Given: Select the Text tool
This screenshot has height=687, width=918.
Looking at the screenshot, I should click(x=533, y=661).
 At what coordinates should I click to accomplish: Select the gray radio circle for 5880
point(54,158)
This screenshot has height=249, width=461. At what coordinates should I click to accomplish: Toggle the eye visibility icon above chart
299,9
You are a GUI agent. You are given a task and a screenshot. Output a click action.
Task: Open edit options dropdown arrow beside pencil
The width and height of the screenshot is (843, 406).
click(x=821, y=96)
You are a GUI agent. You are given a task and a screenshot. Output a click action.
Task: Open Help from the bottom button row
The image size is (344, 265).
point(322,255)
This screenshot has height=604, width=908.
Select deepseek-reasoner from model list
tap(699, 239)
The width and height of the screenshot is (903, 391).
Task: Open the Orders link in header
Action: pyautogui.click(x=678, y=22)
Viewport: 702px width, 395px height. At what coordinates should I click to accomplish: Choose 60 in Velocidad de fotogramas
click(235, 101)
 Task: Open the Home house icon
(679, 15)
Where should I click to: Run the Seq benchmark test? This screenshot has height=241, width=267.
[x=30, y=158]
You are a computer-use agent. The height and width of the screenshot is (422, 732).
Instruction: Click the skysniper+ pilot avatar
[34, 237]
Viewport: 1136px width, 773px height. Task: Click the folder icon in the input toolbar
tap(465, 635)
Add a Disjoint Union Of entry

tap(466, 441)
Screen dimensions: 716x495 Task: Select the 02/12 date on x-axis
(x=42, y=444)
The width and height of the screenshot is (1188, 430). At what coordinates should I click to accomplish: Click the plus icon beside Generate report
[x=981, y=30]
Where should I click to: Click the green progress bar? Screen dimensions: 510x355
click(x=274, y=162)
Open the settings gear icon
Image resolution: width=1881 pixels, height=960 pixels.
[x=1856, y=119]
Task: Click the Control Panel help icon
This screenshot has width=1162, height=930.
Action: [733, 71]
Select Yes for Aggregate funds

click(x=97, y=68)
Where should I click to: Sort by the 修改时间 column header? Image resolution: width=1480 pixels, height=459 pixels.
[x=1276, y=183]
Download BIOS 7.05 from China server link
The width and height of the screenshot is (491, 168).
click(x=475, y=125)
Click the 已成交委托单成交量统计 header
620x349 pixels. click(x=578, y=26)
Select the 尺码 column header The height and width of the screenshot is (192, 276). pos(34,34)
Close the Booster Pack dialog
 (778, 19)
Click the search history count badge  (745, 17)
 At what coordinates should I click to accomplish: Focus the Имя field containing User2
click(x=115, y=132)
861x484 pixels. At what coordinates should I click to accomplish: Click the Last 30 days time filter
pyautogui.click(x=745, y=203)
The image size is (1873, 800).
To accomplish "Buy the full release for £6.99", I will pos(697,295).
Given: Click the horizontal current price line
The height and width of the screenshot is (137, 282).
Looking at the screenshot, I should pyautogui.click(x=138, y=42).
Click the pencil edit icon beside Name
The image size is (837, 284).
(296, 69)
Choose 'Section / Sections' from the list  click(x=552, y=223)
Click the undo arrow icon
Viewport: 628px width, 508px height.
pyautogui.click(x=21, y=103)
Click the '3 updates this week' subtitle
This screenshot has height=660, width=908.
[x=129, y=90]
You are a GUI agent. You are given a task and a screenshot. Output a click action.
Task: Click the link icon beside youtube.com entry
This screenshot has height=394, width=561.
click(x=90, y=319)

---

WHAT IS ASKED: Copy the records from the line containing "Download BIOS 7.05 from China server link" through the end of the records, replacing "undo" with "redo" and changing nothing else.

REPLY:
Download BIOS 7.05 from China server link
The width and height of the screenshot is (491, 168).
click(x=475, y=125)
Click the 已成交委托单成交量统计 header
620x349 pixels. click(x=578, y=26)
Select the 尺码 column header The height and width of the screenshot is (192, 276). pos(34,34)
Close the Booster Pack dialog
 (778, 19)
Click the search history count badge  (745, 17)
 At what coordinates should I click to accomplish: Focus the Имя field containing User2
click(x=115, y=132)
861x484 pixels. At what coordinates should I click to accomplish: Click the Last 30 days time filter
pyautogui.click(x=745, y=203)
The image size is (1873, 800).
To accomplish "Buy the full release for £6.99", I will pos(697,295).
Given: Click the horizontal current price line
The height and width of the screenshot is (137, 282).
Looking at the screenshot, I should pyautogui.click(x=138, y=42).
Click the pencil edit icon beside Name
The image size is (837, 284).
(296, 69)
Choose 'Section / Sections' from the list  click(x=552, y=223)
Click the redo arrow icon
Viewport: 628px width, 508px height.
pyautogui.click(x=21, y=103)
Click the '3 updates this week' subtitle
This screenshot has height=660, width=908.
[x=129, y=90]
You are a GUI agent. You are given a task and a screenshot. Output a click action.
Task: Click the link icon beside youtube.com entry
This screenshot has height=394, width=561.
click(x=90, y=319)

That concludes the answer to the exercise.